[[ SOURCE MATERIAL, beginning ]]

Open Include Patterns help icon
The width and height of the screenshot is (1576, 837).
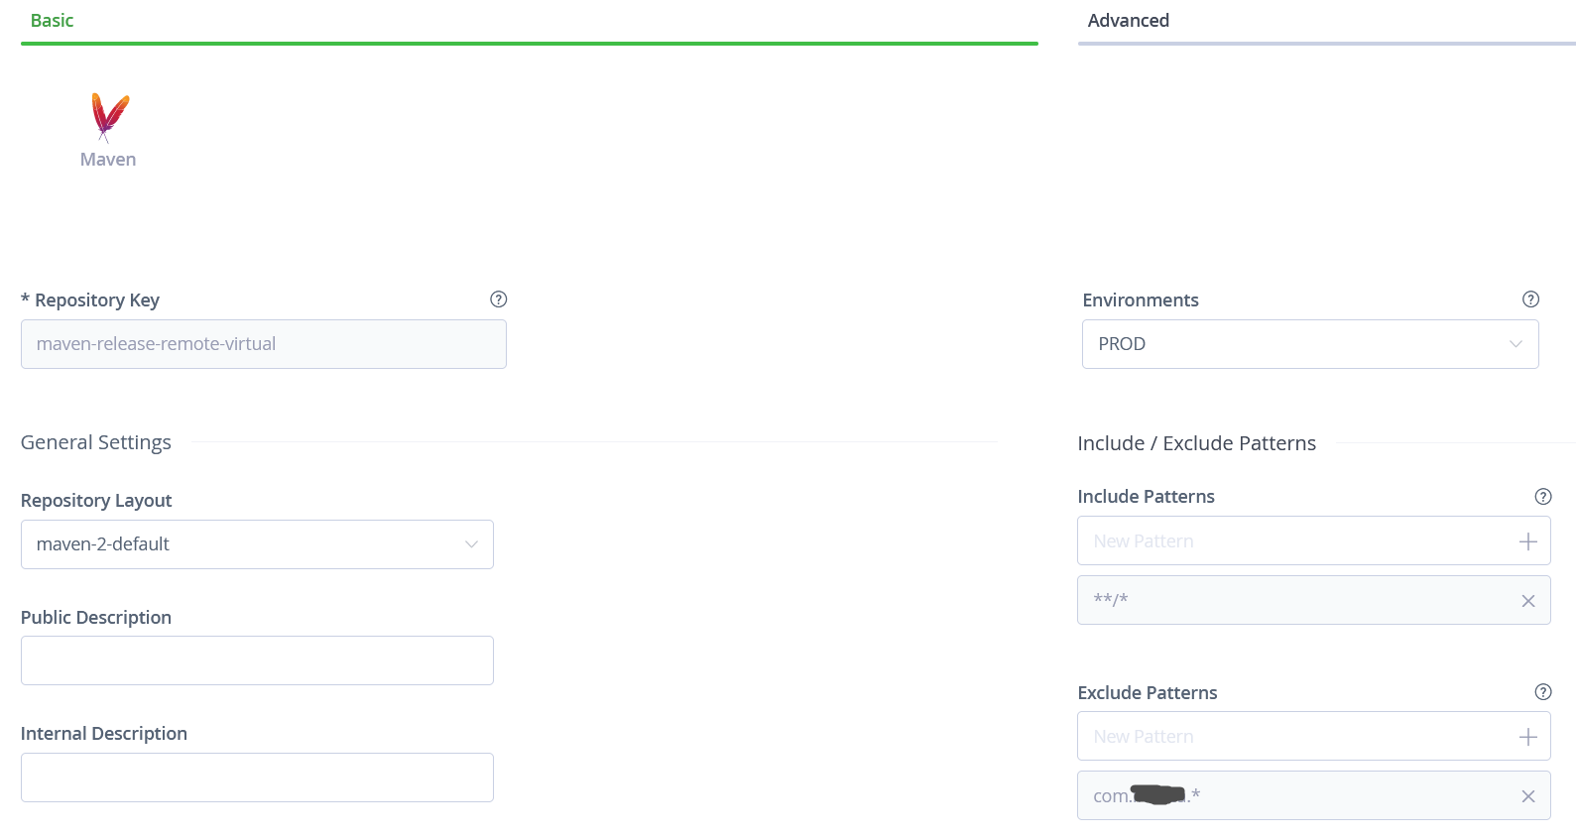(1542, 497)
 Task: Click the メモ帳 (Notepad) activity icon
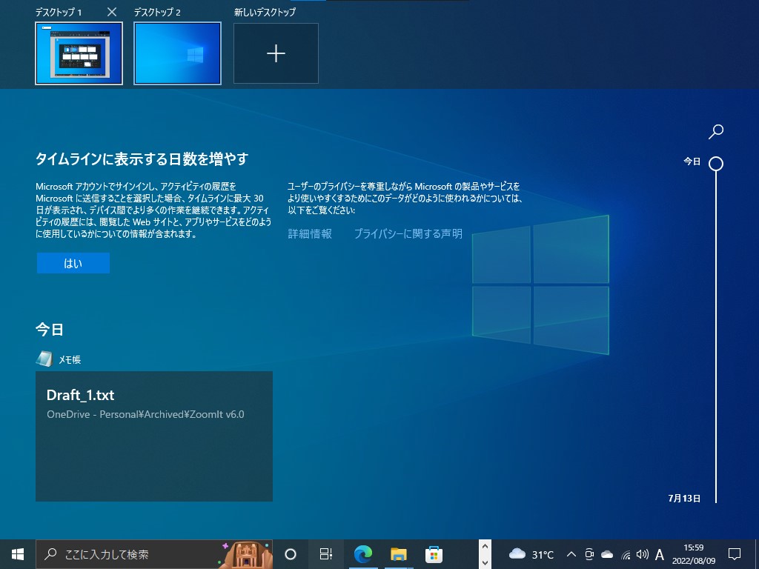(x=43, y=359)
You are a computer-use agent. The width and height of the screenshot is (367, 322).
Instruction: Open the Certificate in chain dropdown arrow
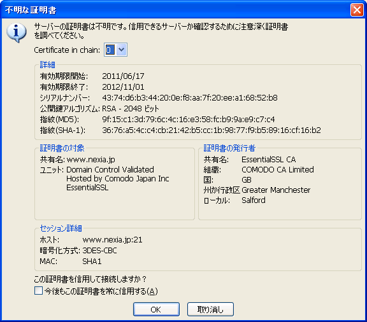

[[ SOURCE MATERIAL, end ]]

● **DIRECTIONS**: Determine how many lines of the records above hold the word "Open" and give the number with nothing added.

● **WRITTEN RESPONSE**: 2